**BRIEF:** Please make an exact copy of the listing, without the pictures.

**SUPPLIED ENTRIES:**

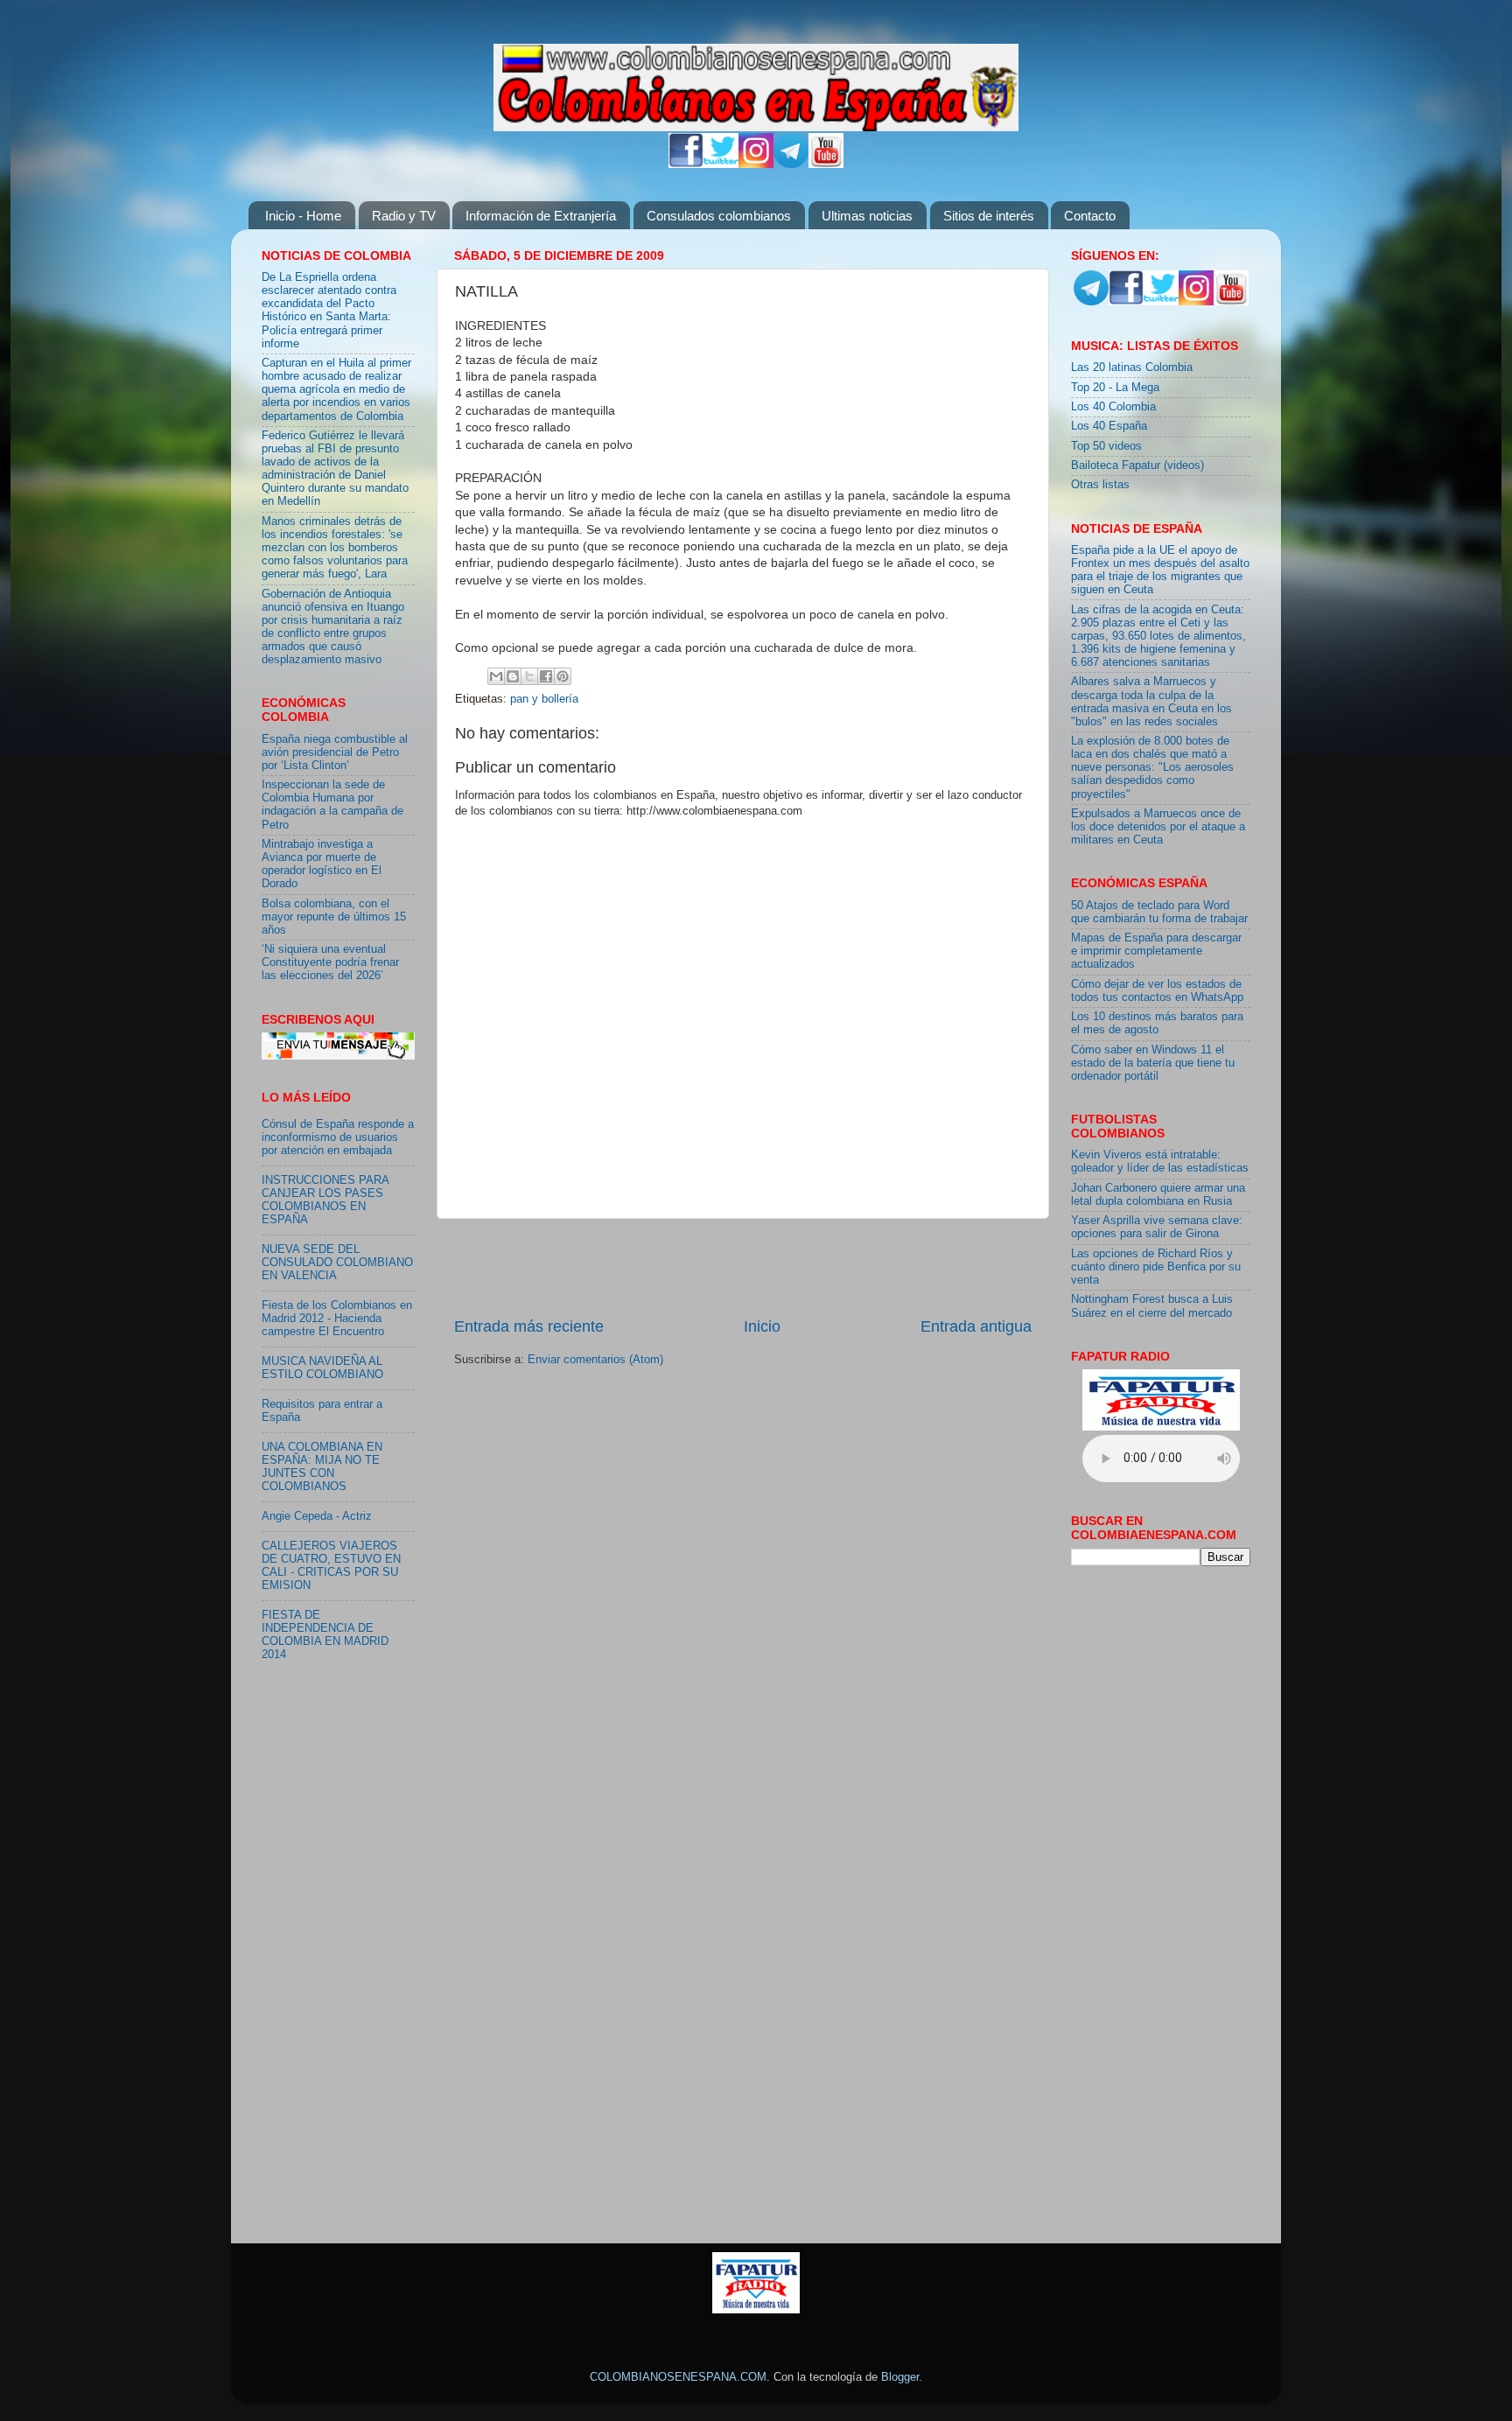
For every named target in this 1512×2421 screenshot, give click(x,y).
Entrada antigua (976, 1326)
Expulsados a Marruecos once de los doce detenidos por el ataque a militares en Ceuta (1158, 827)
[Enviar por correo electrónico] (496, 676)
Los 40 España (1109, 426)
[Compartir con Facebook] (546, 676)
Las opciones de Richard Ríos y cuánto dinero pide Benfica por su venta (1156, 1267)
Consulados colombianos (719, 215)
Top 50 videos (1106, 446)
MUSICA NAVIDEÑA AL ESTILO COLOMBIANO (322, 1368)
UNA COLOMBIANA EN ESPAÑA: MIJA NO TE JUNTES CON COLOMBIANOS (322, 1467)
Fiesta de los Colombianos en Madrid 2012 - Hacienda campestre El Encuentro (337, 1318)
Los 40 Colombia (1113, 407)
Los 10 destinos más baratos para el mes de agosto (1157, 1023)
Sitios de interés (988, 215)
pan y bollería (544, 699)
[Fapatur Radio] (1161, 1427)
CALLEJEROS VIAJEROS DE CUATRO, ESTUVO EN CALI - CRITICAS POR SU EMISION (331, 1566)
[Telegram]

**SOLUTION BELOW:**
For every named target in this 1512×2421 screenshot, give click(x,y).
Entrada antigua (976, 1326)
Expulsados a Marruecos once de los doce detenidos por el ataque a militares en Ceuta (1158, 827)
[Enviar por correo electrónico] (496, 676)
Los 40 España (1109, 426)
[Compartir con Facebook] (546, 676)
Las opciones de Richard Ríos y cuánto dinero pide Benfica por su venta (1156, 1267)
Consulados colombianos (719, 215)
Top 50 videos (1106, 446)
MUSICA NAVIDEÑA AL ESTILO COLOMBIANO (322, 1368)
UNA COLOMBIANA EN ESPAÑA: MIJA NO TE JUNTES CON COLOMBIANOS (322, 1467)
Fiesta de los Colombianos en Madrid 2012 - Hacienda campestre El Encuentro (337, 1318)
Los 40 Colombia (1113, 407)
Los 10 destinos más baratos para el mes de agosto (1157, 1023)
Sitios de interés (988, 215)
pan y bollería (544, 699)
[Fapatur Radio] (1161, 1427)
CALLEJEROS VIAJEROS DE CUATRO, ESTUVO EN CALI - CRITICAS POR SU EMISION (331, 1566)
[Telegram]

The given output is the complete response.